今日も一向に姿を見せないことから、きっと来れなくなったんだろうと楓は考えていた。

「ね、俺今日はカメラ持ってきたんだ。
容量いっぱいだし、楓ちゃんの演技ばっちり撮って虎徹さんに送ろうよ。」

だから笑って、と英は言った。
その言葉に楓は大きく頷く。

『選手の皆さんは』

場内にアナウンスがかかる。
見ててね、と楓が言うと英は頭を撫でて了解の意を示した。

「行ってらっしゃい楓ちゃん。
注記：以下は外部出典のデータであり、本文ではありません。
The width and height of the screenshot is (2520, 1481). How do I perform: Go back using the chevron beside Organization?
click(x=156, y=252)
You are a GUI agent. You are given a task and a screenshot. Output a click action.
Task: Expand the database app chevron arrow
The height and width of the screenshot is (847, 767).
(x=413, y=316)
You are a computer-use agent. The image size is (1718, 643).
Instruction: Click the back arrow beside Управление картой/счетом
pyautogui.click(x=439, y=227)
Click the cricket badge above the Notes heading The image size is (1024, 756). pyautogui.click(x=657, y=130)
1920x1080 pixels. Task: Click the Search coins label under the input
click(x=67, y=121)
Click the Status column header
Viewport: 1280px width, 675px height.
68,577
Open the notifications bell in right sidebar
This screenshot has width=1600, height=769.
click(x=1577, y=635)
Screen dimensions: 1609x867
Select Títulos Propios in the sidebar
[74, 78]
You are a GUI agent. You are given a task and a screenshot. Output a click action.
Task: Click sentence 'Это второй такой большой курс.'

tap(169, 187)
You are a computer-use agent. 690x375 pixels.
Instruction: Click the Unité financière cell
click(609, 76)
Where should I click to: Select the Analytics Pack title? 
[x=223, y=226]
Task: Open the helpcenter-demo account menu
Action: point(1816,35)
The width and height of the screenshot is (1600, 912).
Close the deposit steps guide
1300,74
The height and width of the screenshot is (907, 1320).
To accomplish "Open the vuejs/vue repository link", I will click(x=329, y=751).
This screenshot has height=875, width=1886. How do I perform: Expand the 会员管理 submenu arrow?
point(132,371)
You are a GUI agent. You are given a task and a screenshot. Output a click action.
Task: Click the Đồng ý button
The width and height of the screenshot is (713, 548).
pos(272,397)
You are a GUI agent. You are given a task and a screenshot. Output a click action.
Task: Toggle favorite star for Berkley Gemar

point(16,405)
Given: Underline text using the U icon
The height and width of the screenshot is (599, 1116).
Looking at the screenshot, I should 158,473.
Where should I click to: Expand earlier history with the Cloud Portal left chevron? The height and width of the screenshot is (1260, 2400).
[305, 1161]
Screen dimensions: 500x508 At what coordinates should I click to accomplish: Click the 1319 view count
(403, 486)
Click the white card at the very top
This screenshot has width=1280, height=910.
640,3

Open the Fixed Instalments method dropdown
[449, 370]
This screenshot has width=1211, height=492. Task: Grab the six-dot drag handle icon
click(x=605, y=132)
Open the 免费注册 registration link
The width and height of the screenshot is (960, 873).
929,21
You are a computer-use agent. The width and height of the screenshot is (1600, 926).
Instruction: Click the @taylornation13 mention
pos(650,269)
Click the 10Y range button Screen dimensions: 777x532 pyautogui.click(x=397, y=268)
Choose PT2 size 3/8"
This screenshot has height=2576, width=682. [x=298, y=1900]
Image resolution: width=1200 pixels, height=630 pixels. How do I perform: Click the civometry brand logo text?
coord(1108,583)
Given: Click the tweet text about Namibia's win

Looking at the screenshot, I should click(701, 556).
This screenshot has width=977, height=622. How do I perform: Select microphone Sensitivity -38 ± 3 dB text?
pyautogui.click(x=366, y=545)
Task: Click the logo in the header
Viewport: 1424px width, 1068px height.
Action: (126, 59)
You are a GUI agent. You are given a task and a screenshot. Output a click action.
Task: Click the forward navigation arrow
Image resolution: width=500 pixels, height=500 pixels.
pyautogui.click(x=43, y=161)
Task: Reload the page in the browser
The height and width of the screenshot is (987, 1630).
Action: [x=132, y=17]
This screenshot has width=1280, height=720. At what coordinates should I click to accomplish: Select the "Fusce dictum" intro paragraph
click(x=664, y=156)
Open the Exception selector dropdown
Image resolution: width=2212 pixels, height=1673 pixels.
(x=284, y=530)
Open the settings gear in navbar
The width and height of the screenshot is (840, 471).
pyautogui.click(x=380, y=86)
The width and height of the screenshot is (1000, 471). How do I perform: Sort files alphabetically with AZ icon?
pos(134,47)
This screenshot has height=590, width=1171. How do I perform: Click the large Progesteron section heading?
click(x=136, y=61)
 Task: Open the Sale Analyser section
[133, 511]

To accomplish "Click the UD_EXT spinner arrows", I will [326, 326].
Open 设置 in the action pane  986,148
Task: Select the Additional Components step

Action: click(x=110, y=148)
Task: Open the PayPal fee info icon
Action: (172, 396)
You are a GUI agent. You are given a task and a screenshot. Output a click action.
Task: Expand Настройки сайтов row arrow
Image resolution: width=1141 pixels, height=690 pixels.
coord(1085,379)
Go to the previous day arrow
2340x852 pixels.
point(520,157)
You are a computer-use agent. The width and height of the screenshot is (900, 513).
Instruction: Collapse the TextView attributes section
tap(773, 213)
」

「行ってきます、英さん!」



楓の背中を見送り、英は荷物を置いてある席に戻る。
両親が戻っていないことに首をかしげるが、きっと桜の元に行ったのだろう。
カメラが盗まれていたらどうするつもりだったのだろうか。
ともかく英はカメラを調整し、楓の演技が始まるのを待っていた。

「ん?」

氷上が暗くなる。
照明でも壊れたのかと思い、英がカメラから顔をあげた時だった。
会場のガラス天井が音を立てて崩れ、リンクの上に瓦礫が落ちてきた。
会場内が一斉にパニックになる。
皆一様に叫び声をあげて出口に避難するが、そこは既に瓦礫によって封じられてしまっていた。
英も席から立ち上がって避難しようとする。
しかし、ぼこぼこになった氷の上で誰かが倒れているのを視界の端に捉えた。
濃いピンク色の衣装は、見覚えがあった。

「楓ちゃん!」

英は走っていき、リンクに上がる。
滑りやすい氷の上で転ばないように気を付けながら楓の元に辿り着いた。
転んだ拍子に頭を打ってしまったのだろう、楓は気絶していた。

「楓ちゃん、楓ちゃん!」

英は楓の名前を呼び、肩を強く叩く。
楓の瞼がゆるゆると動いた時、英は安堵の表情を見せた。
が、頭上からの大きな音に表情を強ばらせる。
折れかかっていた柱はついに重みに耐えかねて折れてしまった。
それが支えていた所と一緒に落下してくる。
英は楓の体を抱き込んで、衝撃に備えた。
守らなくちゃ、その気持ちしかなかった。